Convention for the Avoidance of Double Taxation with the Government of Ireland
The Law of Ukraine “On ratification of the Convention between the Government of Ukraine and the Government of Ireland for the Avoidance of Double Taxation and the Prevention of Fiscal Evasion with respect to Taxes on Income and Capital Gains and the Protocol to the Convention” No. 606 was adopted by the Verkhovna Rada of Ukraine. The law came into force as of 17 August 2015.
Significantly, as provided for by the Law, the said Convention and the Protocol shall come into force from the date of the last written notice by the Contracting States of the completion of all internal procedures necessary for its entry into force.

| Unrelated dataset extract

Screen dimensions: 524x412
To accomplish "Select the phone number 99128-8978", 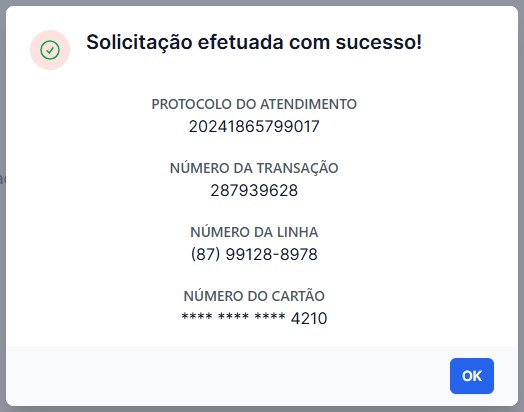I will [x=271, y=254].
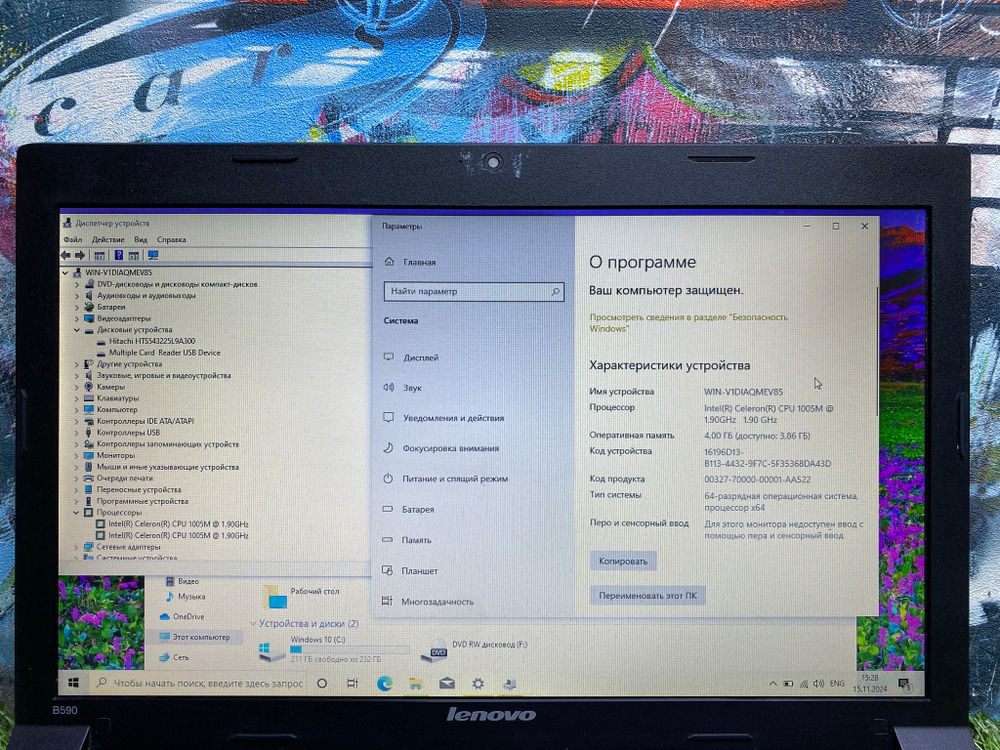The image size is (1000, 750).
Task: Expand the Батареи tree node
Action: coord(78,307)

In accordance with the Convention, the following tax rates are established:
- Dividends – 5%, if the beneficial owner is a company (other than a partnership) which holds directly at least 25 percent of the capital of the company; 15% - in all other cases.
- Interests – 5%, if interest paid in connection with the sale on credit of industrial, commercial or scientific equipment or any loan granted by a bank. 10 % - in all other cases.
- Royalties – 5% in case of payment in respect of any copyright of scientific work, any patent, trade mark, secret formula, process or information concerning industrial, commercial or scientific experience; 10% - in all other cases.
Changes to the procedure of taxation of non-profit organizations
The Law of Ukraine “On changes to the Tax Code of Ukraine with respect to taxation of non-profit organizations” No. 652 was adopted by the Verkhovna Rada of Ukraine. The law came into force as of 13 August 2015.
The law, in particular, allows companies with tax losses not to pay advance payments with respect to corporate profit tax, under the condition that such companies have filed the tax return for the respective period of the reporting (tax) year in which the taxpayer did not receive any profit or has experienced tax losses.
The law also defines straightforward criteria for non-profit organizations and the mechanism for non-profit organizations to have a full release from taxes if their income is utilized for the purposes as defined in founding documents.